'Why We Go' space exploration series launches
Virtual series dives into the philosophy and passions behind the desire to travel into deep space
The Interplanetary Initiative at Arizona State University and the Translational Research Institute for Space Health (TRISH) are launching a monthly discussion series examining interplanetary exploration through conversations with diverse experts optimistically answering the question, “Why do humans go to space?” The four-part virtual series dives into the philosophy and passions behind the desire to travel into deep space.
Series One, scheduled for April 22, features Emily Thomas, bestselling author of “The Meaning of Travel: Philosophers Abroad,” and retired NASA astronaut Nicole Stott, moderated by Dorit Donoviel, director of TRISH.
“Humanity’s interest in space has grown exponentially since NASA’s ‘giant leap for mankind’ in 1969,” Donoviel said. “While commercial spaceflight companies are busy making the space near Earth more accessible to regular people, NASA and its international partners have set their sights on deep space. First the moon, then Mars. What will it mean for humanity to truly become an interplanetary species? We’re thrilled to collaborate with the ASU Interplanetary Initiative as we journey through conversations that will explore the relationships between exploration, medicine, discovery, science, travel and the humanities.”

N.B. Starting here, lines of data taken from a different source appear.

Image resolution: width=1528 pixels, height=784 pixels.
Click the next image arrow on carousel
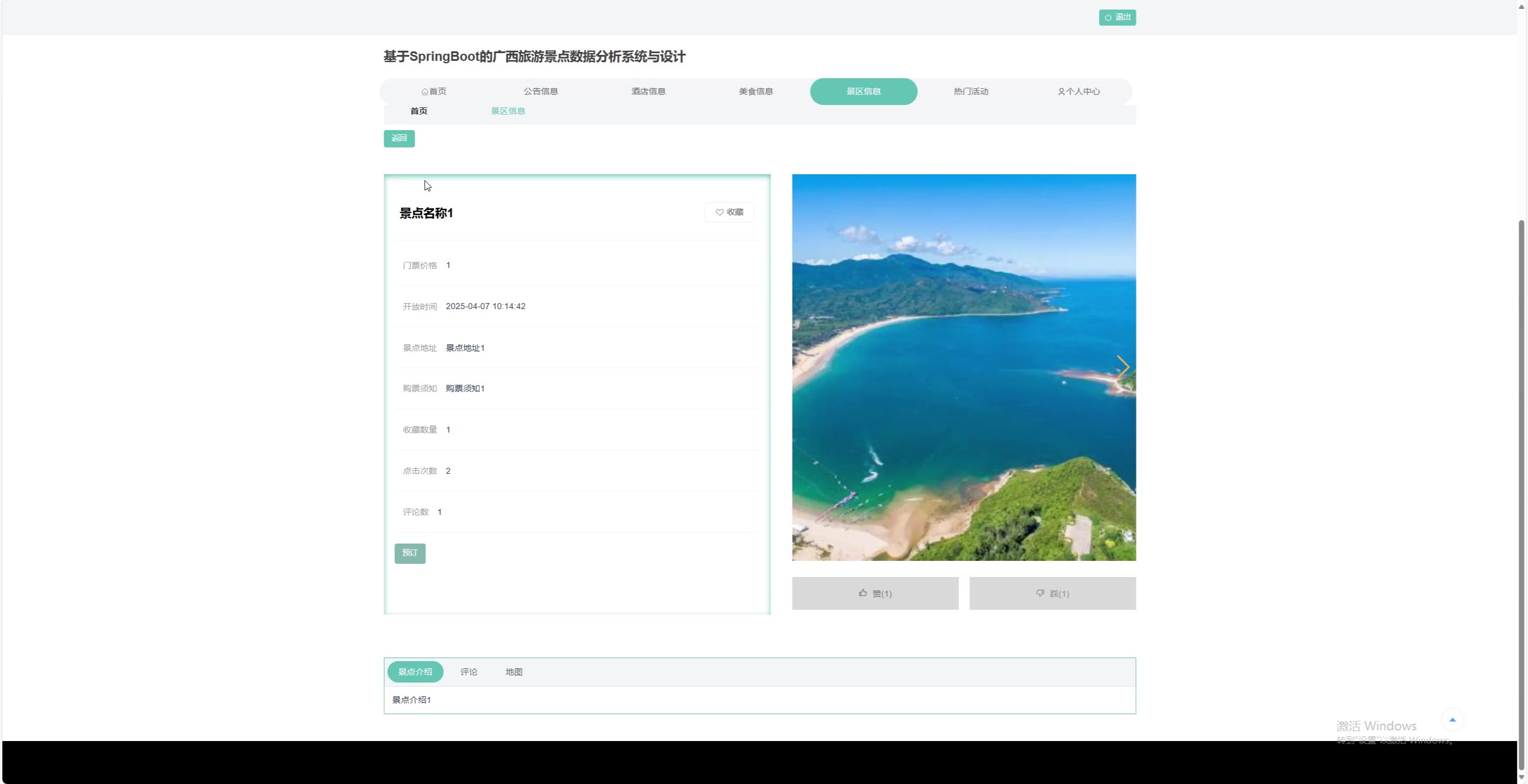1122,367
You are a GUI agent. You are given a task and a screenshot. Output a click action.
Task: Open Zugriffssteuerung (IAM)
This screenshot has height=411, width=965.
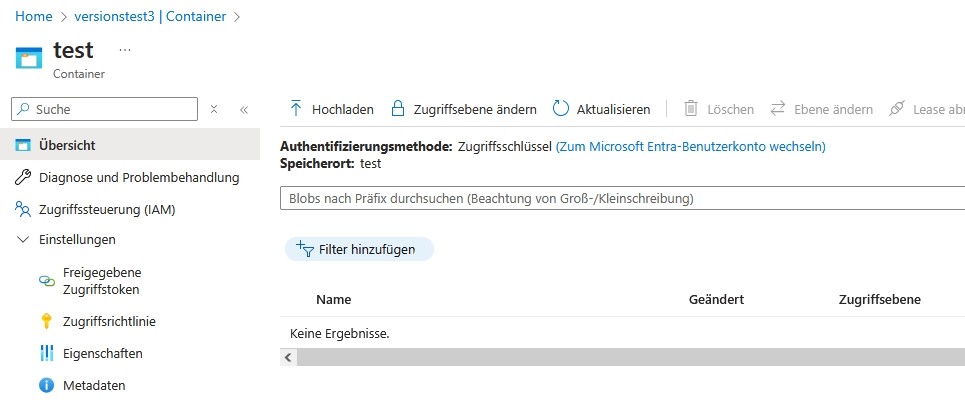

"Humans are going to explore space,” said Lindy Elkins-Tanton, vice president of the ASU Interplanetary Initiative and principal investigator of the Psyche mission. “It's in our genes to explore. And space gives us an opportunity to do better at exploration than we have in the past — to include all peoples, to think about governance more clearly, to tie all we learn into Earth's own future. We want to illuminate these motivations and the paths ahead."
The monthly series launches in April and will continue with more thought-provoking conversations through the summer, including “Why is Going to Space so Difficult for Humans?” on May 20.